→ Directive 1:
In the passage on the DLI, from what alone is the DLI said to be deduced?
→ Directive 2:
Reproduce a stretch of the passage on the DLI word for word, starting at "The uni-versality of" and ending at "complexification of axioms.".

→ Passage to read:
The uni-versality of the DLI and the Real contains an element of indifference, but not a formalism. Because they are precisely indifferent to the mixture of form and matter, they are not determinable like formalism is. Rigorously, it would be a question of an axiomatic-transcendental formalization. This indifference is their being-foreclosed to the World but is not properly speaking a formalism even if they are uni-versally equal for every object-in-the-world. It is so little a formalism that this “diagram” of non-Marxism is rather like a schema specifiable by the capital-world and supposes the support of new axioms. Non-Marxism’s act is initially being given the uni(-)versality of capitalism and that of its theory rather than attempting to acquire them step by step through the complexification of axioms.
Identically Scientific and Philosophical Theory of the DLI
After the preceding explanations, the DLI is deduced from the radical immanence of the Real alone, from the uni-versal concept of infrastructure (insofar as it is thus equivalent to the superstructure and the latter is taken into account), never from the ontic models of science or the ontological models of philosophy. The scientific and the philosophical which their DLI is capable of producing in their identity of the-last-instance are neither on the side of the One alone, being deduced as such only from it, nor on the side of the World alone and from its epistemo-logical auto-knowledge. They are no longer the scientific-of-the-last-instance on the side of separated science (la science) alone, nor the philosophical-of-the-last-instance, with which the former is radically identical, on the side of separated philosophy (la philosophy). The DLI makes it possible to bypass these antinomies which are so many philosophical divisions. There is the vision-in-One and what it receives or rather “gives” via its mode, the epistemo-logical mixture of philosophy and science in their indissoluble combinations.

→ Entries on finding words and elements:
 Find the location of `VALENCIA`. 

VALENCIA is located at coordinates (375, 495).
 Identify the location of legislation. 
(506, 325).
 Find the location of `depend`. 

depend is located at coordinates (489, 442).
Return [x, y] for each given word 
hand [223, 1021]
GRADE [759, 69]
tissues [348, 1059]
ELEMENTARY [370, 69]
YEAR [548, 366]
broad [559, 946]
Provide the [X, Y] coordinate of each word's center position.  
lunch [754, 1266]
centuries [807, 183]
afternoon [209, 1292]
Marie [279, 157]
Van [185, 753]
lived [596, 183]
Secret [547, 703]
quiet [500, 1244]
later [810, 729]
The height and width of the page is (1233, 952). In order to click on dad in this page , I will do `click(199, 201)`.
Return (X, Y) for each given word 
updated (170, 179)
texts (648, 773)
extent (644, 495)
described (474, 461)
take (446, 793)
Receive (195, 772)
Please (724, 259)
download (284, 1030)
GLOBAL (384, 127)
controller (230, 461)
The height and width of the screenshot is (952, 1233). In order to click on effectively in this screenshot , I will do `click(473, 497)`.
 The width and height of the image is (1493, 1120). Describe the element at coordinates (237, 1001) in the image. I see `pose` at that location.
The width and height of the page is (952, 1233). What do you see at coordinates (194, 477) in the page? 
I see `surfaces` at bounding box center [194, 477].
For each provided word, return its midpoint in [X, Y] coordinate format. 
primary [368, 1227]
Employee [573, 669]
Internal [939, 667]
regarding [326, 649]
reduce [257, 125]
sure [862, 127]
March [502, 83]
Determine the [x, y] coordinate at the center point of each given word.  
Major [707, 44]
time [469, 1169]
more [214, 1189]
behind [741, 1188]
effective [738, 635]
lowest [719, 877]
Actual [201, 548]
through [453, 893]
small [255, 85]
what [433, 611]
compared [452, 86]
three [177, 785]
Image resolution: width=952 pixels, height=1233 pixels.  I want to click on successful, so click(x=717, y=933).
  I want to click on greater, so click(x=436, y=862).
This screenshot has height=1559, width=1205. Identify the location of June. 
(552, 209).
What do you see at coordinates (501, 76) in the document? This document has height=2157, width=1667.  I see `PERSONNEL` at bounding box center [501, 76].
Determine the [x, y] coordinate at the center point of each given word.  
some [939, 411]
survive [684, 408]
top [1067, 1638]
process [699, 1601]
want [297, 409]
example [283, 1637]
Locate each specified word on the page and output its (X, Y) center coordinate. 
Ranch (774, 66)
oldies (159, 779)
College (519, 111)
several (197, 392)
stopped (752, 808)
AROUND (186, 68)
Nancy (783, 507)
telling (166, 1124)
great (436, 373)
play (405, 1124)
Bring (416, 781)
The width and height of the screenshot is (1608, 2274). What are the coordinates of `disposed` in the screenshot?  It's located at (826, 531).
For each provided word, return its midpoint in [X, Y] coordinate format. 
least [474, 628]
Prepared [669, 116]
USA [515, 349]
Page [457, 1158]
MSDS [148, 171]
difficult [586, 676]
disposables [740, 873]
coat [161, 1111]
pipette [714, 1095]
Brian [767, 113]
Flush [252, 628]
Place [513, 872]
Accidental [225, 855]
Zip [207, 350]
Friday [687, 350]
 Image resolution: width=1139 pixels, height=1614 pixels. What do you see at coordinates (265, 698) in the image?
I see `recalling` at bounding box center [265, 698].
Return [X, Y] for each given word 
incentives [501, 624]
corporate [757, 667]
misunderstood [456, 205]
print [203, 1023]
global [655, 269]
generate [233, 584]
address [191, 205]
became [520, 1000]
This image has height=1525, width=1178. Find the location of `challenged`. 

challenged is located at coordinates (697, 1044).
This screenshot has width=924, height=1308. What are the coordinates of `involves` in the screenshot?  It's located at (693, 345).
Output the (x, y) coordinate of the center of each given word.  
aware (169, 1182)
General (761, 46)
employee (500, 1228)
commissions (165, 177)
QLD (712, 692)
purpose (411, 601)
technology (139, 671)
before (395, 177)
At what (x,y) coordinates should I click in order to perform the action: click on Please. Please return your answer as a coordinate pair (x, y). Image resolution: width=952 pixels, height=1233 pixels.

→ Written solution 1:
From the radical immanence of the Real alone.

→ Written solution 2:
The uni-versality of the DLI and the Real contains an element of indifference, but not a formalism. Because they are precisely indifferent to the mixture of form and matter, they are not determinable like formalism is. Rigorously, it would be a question of an axiomatic-transcendental formalization. This indifference is their being-foreclosed to the World but is not properly speaking a formalism even if they are uni-versally equal for every object-in-the-world. It is so little a formalism that this “diagram” of non-Marxism is rather like a schema specifiable by the capital-world and supposes the support of new axioms. Non-Marxism’s act is initially being given the uni(-)versality of capitalism and that of its theory rather than attempting to acquire them step by step through the complexification of axioms.